* start DATA FOR THIS TASK *
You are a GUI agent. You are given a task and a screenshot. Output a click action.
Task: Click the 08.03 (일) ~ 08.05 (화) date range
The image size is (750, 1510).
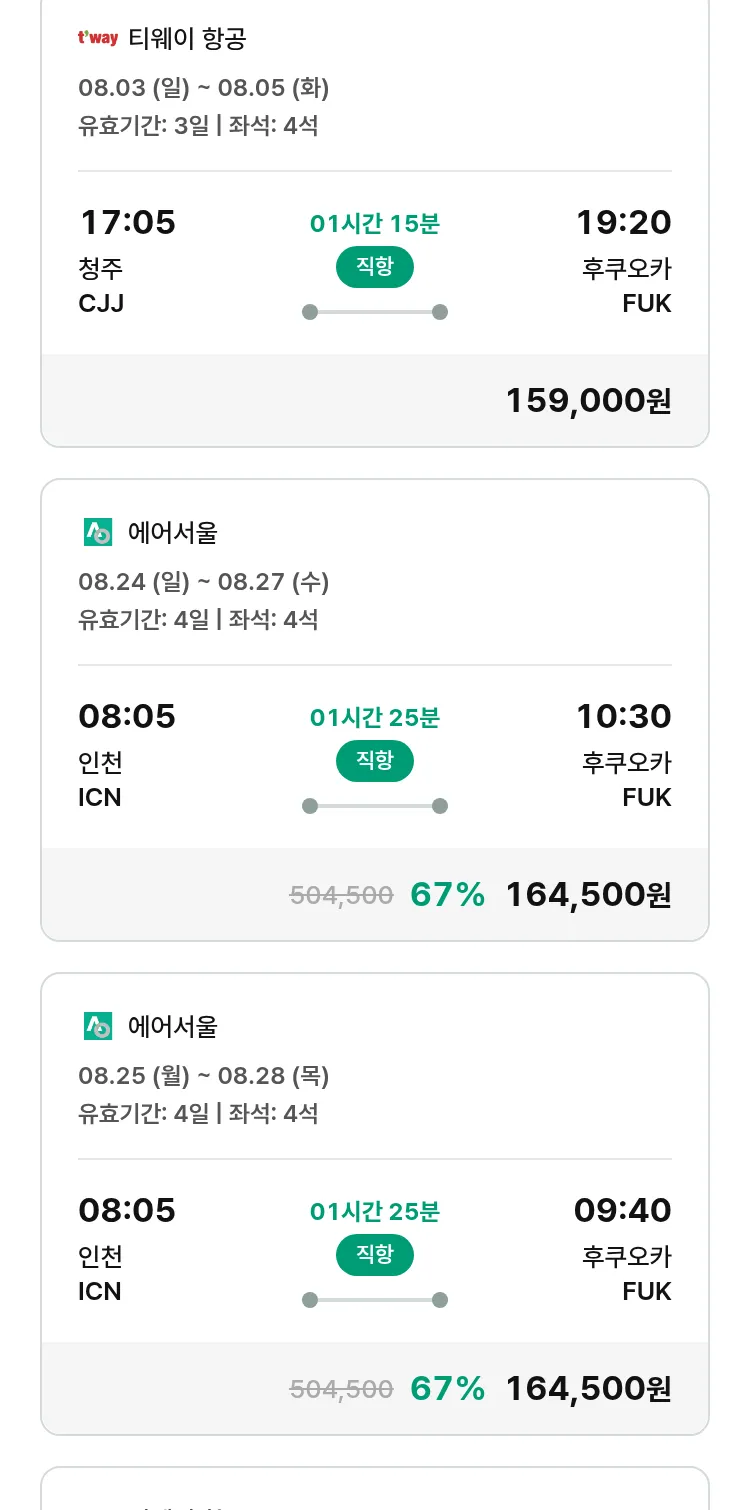(x=204, y=88)
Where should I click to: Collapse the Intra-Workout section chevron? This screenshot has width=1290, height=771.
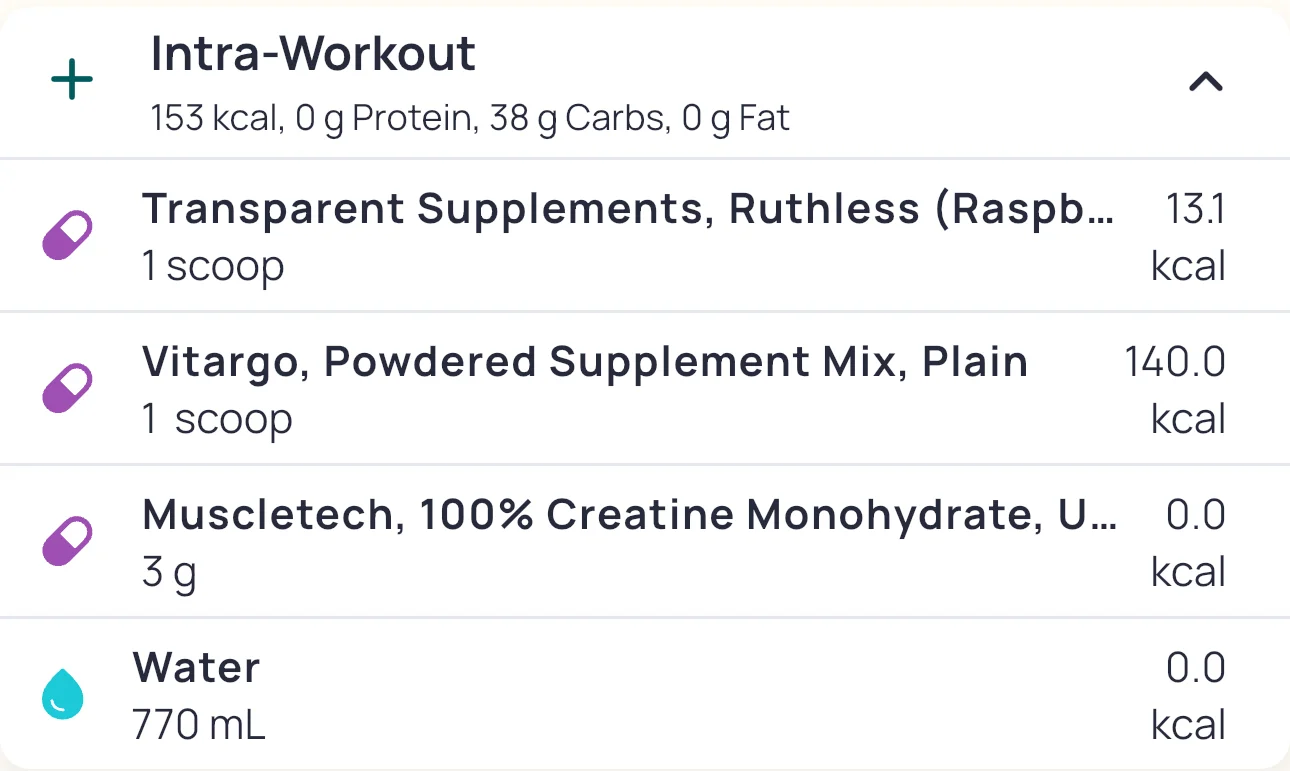click(x=1205, y=82)
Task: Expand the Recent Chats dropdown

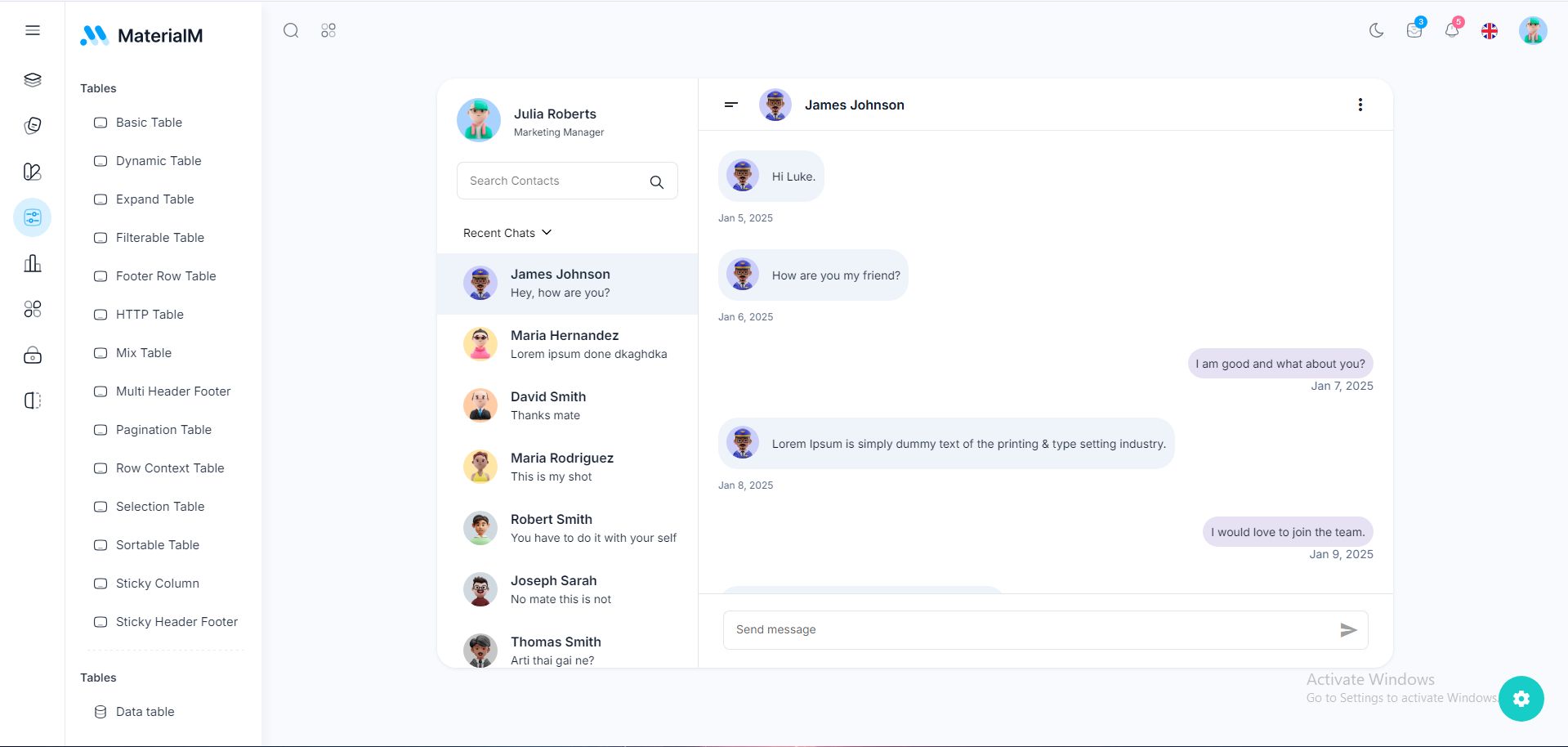Action: [507, 233]
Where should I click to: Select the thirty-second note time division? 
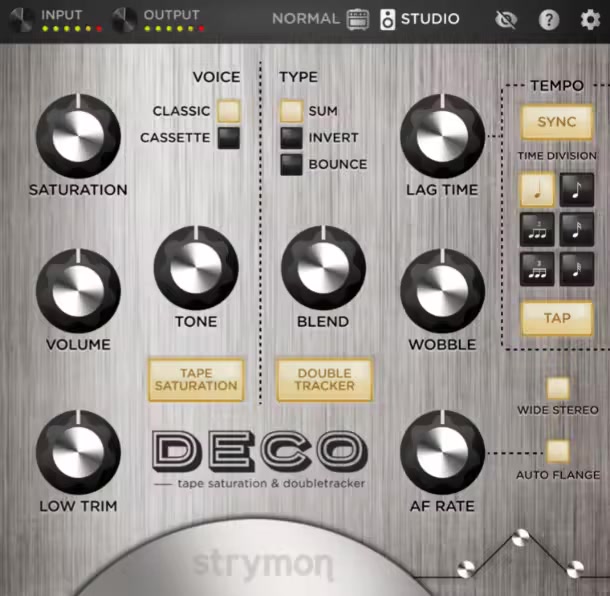pos(577,269)
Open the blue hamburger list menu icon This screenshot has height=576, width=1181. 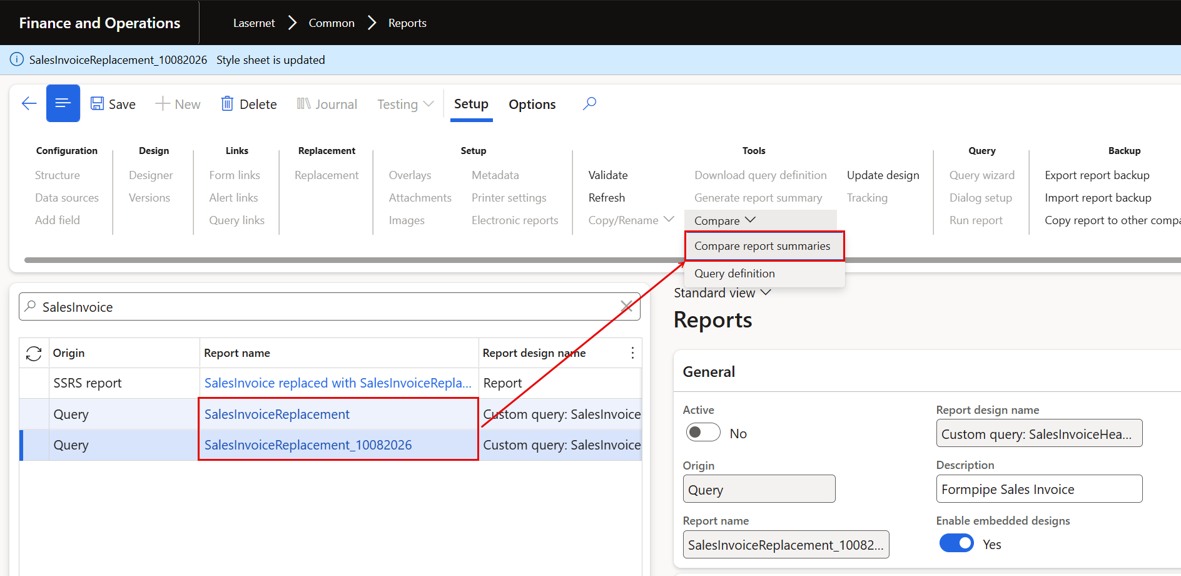pos(63,103)
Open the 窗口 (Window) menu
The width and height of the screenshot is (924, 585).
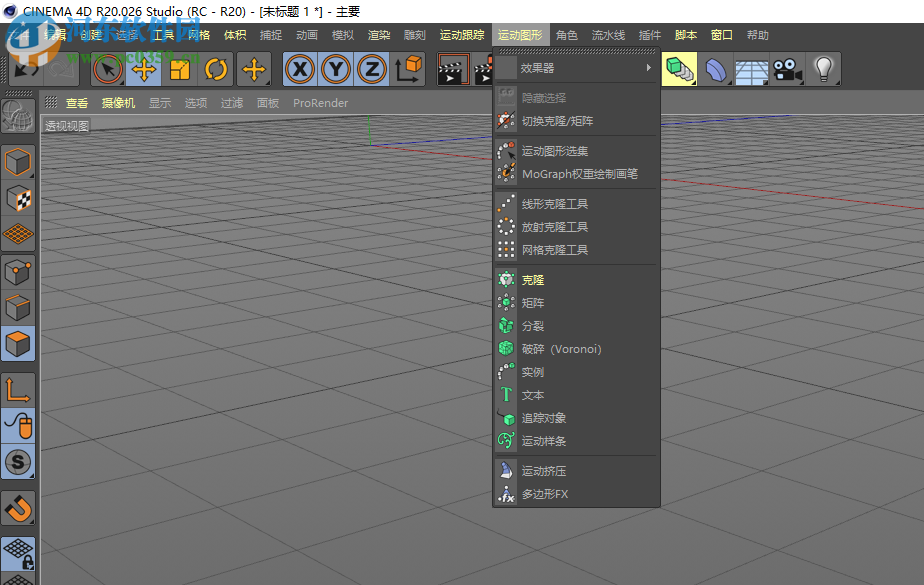point(721,34)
* end DATA FOR THIS TASK *
> _WHAT YOU NEED TO DO_
Format everything from the line containing "Open the 窗口 (Window) menu" down to the end of the records as a numbered list, skipping blank lines and leaving out the pictures.

> _TASK RESULT_
1. Open the 窗口 (Window) menu
2. The width and height of the screenshot is (924, 585).
3. point(721,34)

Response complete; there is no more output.